WHAT TO WORK ON:
Translate this sentence from the journal review below into Spanish: "Here, the author, like in many other pieces in this journal, uses stereotypes of the genre he is discussing to bring it credibility and import."

TEXT SHOWN:
━━━━━━━━━━━━━━━━

When the father/psychiatrist blows the smoke in his son’s face and asks him about himself, the author seems to be depicting the precarious relationships that fathers often have with their sons, especially in conjunction with their adolescent and/or sexual development.

In the novel excerpt, “Scratch,” from Sheeps & Wolves by Jeremy C. Shipp, a couple humorously, and in this passage seriously, faces the notion of the candle going out on their sexual attraction to one another, not due to lack of interest or love, but as a result of the erosions of the body and its physical abilities and attractiveness over time. “But instead, she steps closer. She can’t help herself. Not because of gravity or magnetism or even attraction. It’s because every night after she falls asleep, I sit beside her, and read to her from my notebook with the kitten on the cover.” Even though the male main character tells the female in this story the truth, she still stays because of the closeness they have shared over such a long period in their lives. But, do not be fooled into passivity at the apparent innocuousness of this passage, for it only can whet your appetites for the strange or inexplicable happenings to come.

The nonfiction piece, “Now the Moral of This Story: Don’t Swim in the Company’s Pool with Your Manuscript,” excerpted from Horror Isn’t a 4-Letter Word: Essays on Writing & Appreciating the Genre, utilizes humor as a device to educate the reader that horror writers, just like all other writers, come from a diverse background and life that does not necessarily center around their writing of horror pieces:

Besides the realization that horror writers aren’t actually crosseyed psychopathic nethercreatures with horns, the thing that amazes non-writers the most is that the majority of us hold down day jobs. Yes, alas, the days when we authors (and now I’m referring to all of us, not just horror writers) relaxed in plush firelit dens with our quills to dash off a few lines of dialogue before adjourning to the boudoir for intimate conversation, brandy, and pipes lit with $100 bills, are long gone.

Here, the author, like in many other pieces in this journal, uses stereotypes of the genre he is discussing to bring it credibility and import.

So despite the subtext insisting on the bizarre nature of this journal’s contents, the dreams, fantasies, and delusions that its characters or subjects tackle are inherently earthbound and immediately accessible to the reader. Here, satire is used adeptly to express and comment on complex human situations, emotions, and is a means to explain away stigmas or stereotypes in the literary world that have to be overcome for progress to be made. Read further and you will see people dreaming, and the haze you will temporarily inhabit when bouncing from one unique piece to the next one will leave you in a permanent state of intoxication.

━━━━━━━━━━━━━━━━

DATASET SECTION:
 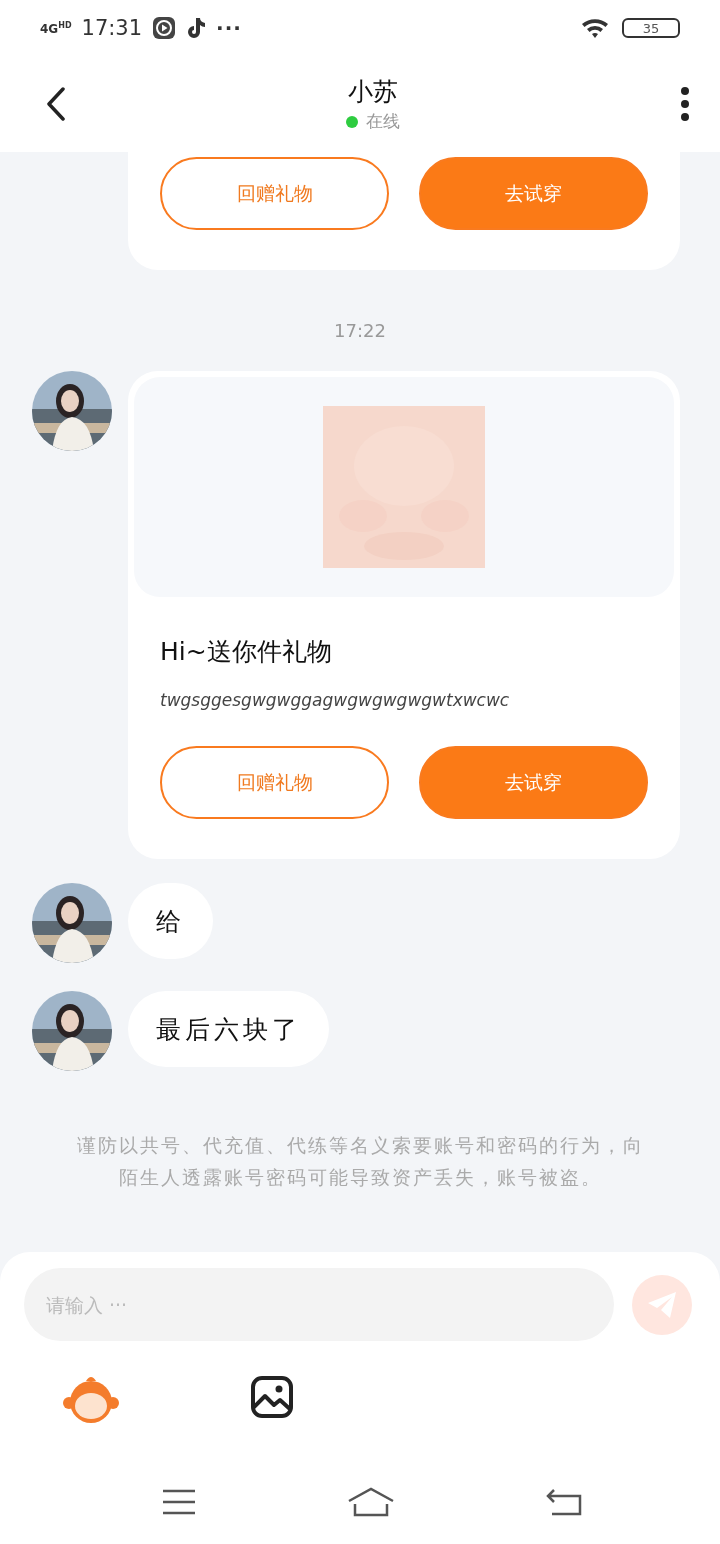 I want to click on message-input: 请输入 ···, so click(x=319, y=1304).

━━━━━━━━━━━━━━━━

ANSWER BOX:
Aquí, el autor, como en muchas otras piezas de esta revista, utiliza estereotipos del género que está analizando para darle credibilidad e importancia.